La pauvreté explose en France, comme dans nombre d’autres pays plus sévèrement touchés encore. En France, plus de huit millions de gens vivent sous le seuil de pauvreté (60% du revenu médian, soit 954 euros). La pauvreté frappe 15% de la population (22% à Poitiers). Les trois quarts des personnes sous le seuil de pauvreté sont des travailleurs et travailleuses ayant un emploi à temps partiel subi. 40% des salarié-e-s n’ont pas d’emploi stable. Selon l’observatoire des inégalités, on arrive au total à « environ 8,5 millions, au bas mot, de demandeurs-euses d’emploi en France et travailleurs-euses pauvres occasionnels ». La précarité n’a cessé de s’accroître ces dernières années, frappant notamment les jeunes et les retraité-e-s. En Grèce, ce laboratoire de l’austérité, le taux de suicides a quintuplé ces dernières années. Face à cette situation alarmante, aucune politique publique ne semble déterminée à endiguer le phénomène, bien au contraire : les politiques dites d’austérité dégradent toujours plus, ici comme ailleurs, l’accès aux soins et aux aides sociales.

Les bénévoles d’associations et de collectifs font ce qu’ils peuvent, dans l’urgence, pour faciliter l’accès à de la nourriture, des logements, des soins.
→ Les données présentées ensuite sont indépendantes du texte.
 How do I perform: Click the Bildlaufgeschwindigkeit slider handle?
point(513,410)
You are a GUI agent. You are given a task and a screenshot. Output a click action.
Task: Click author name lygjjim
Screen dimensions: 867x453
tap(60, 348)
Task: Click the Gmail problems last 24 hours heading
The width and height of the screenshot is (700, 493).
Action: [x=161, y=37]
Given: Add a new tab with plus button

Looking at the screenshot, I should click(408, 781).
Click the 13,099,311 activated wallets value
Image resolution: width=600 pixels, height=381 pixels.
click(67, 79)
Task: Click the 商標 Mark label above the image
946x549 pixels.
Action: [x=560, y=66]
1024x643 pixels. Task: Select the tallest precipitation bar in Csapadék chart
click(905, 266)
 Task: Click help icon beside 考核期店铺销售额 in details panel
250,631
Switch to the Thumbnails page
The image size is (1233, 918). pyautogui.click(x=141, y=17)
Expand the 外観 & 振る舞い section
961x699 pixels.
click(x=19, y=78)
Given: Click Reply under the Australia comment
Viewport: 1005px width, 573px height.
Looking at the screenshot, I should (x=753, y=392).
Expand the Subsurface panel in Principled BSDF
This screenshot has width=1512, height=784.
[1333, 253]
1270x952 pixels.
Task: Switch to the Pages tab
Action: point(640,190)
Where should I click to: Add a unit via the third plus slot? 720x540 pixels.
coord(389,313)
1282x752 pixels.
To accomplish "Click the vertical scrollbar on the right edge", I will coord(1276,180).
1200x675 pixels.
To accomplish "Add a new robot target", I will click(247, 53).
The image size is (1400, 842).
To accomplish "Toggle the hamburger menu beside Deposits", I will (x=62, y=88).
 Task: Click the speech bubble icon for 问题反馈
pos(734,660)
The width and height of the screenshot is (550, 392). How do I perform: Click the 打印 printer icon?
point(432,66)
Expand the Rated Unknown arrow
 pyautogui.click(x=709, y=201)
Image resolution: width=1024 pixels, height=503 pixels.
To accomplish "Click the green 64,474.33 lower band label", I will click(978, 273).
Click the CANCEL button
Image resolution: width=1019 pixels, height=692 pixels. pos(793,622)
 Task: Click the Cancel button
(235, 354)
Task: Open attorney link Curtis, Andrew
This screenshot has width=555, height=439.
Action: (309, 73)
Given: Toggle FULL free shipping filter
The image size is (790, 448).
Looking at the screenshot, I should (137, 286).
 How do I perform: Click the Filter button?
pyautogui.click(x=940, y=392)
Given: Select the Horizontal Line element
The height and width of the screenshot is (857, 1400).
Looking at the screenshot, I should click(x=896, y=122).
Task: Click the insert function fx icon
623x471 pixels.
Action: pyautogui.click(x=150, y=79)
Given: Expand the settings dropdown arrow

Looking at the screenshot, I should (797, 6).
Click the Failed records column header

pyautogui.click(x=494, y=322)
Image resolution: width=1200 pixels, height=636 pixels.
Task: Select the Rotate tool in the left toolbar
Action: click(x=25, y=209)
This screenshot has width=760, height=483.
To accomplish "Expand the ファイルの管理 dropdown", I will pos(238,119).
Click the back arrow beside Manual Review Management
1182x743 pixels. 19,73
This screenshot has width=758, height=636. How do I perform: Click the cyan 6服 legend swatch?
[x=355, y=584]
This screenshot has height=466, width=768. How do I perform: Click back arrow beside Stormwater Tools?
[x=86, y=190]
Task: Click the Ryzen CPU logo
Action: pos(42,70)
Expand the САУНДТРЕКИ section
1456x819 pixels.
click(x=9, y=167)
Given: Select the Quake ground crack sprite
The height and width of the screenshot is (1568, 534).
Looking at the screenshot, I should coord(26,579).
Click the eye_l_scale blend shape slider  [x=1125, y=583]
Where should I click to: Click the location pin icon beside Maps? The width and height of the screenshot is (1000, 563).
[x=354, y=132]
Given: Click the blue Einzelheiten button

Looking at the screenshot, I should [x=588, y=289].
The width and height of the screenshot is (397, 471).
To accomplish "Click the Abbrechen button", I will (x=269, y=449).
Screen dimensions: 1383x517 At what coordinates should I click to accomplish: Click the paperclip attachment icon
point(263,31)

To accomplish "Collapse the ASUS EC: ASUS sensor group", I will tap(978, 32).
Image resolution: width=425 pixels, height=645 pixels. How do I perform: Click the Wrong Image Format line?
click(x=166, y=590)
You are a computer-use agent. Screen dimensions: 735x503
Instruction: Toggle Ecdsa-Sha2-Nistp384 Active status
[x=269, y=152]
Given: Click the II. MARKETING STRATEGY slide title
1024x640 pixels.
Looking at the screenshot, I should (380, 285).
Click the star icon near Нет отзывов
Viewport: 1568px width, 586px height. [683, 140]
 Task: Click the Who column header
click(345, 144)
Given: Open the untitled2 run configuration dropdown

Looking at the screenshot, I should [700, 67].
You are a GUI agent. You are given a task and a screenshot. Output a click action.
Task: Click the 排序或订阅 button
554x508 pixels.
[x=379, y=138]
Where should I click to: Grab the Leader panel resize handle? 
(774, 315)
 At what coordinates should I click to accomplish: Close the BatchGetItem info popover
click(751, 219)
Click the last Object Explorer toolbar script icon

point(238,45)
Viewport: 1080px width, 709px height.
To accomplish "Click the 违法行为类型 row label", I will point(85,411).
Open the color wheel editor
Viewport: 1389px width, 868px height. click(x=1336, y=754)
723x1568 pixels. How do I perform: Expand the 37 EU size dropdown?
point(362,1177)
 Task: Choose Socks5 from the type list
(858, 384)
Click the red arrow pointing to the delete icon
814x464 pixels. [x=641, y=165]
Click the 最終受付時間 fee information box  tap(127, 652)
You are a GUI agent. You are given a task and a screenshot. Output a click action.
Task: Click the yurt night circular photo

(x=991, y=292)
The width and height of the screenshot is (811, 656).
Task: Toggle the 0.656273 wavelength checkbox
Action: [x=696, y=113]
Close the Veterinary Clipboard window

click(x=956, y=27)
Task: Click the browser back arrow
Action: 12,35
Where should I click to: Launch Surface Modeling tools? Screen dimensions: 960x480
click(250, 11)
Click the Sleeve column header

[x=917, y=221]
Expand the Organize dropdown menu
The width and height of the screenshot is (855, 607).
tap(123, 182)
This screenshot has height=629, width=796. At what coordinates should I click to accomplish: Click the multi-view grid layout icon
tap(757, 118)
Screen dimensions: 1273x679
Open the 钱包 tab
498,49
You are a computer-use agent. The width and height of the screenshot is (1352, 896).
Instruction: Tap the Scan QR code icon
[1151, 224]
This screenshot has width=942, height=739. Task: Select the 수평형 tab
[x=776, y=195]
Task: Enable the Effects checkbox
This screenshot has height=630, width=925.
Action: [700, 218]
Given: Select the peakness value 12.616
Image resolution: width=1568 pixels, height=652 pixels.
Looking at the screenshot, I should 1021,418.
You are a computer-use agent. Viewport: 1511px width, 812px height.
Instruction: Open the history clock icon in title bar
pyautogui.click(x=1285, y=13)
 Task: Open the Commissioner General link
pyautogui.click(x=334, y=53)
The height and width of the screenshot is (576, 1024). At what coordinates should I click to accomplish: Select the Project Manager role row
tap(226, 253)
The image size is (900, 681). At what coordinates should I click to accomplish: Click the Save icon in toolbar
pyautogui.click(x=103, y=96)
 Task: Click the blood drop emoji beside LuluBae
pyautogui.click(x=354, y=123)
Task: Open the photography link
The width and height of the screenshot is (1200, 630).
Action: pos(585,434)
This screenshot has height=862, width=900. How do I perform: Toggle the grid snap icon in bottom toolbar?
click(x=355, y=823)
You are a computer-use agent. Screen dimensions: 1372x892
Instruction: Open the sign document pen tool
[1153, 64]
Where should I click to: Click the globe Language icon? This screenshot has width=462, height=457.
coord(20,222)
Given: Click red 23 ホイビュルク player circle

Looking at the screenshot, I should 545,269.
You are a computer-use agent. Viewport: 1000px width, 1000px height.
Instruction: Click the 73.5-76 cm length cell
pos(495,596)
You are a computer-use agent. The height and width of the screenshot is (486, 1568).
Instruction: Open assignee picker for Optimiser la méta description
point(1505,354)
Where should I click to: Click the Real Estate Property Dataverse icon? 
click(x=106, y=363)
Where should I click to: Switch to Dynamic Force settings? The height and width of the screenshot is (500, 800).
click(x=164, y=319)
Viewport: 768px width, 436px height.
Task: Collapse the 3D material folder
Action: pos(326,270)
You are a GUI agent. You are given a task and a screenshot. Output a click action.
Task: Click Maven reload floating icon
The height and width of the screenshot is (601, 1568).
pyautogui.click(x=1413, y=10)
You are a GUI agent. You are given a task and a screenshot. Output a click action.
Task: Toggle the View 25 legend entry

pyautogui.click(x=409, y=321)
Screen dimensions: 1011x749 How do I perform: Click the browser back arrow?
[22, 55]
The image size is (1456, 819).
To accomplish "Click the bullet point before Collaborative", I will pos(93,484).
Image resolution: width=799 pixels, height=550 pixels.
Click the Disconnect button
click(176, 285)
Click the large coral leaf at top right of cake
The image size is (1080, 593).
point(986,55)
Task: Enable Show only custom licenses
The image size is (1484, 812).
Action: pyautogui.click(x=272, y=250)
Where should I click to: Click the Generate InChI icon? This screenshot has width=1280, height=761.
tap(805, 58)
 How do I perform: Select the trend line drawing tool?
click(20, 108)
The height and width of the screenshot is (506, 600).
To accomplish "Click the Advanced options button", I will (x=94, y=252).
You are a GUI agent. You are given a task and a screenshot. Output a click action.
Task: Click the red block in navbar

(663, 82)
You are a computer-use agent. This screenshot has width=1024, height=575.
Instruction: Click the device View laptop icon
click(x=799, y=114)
Mais les subventions qui leur sont versées, par des autorités hypocrites se déchargeant ainsi de leurs responsabilités dans la situation, sont sans cesse rognées. Cette hypocrisie révèle son vrai visage dans la répression menée par la police et la justice : qu’on songe par exemple au DAL 86, qui lutte pour un logement pour tou-te-s et dont des militant-e-s sont harcelé-e-s par la police… pour leurs actions de solidarité avec les plus pauvres, dans leur lutte pour affirmer qu’un toit c’est un droit. Il est nécessaire d’analyser l’origine de cette pauvreté pour mieux la combattre, sans quoi l’activité bénévole et les journées de mobilisation contre la misère resteront impuissantes à enrayer le processus de destruction sociale aujourd’hui à l’oeuvre.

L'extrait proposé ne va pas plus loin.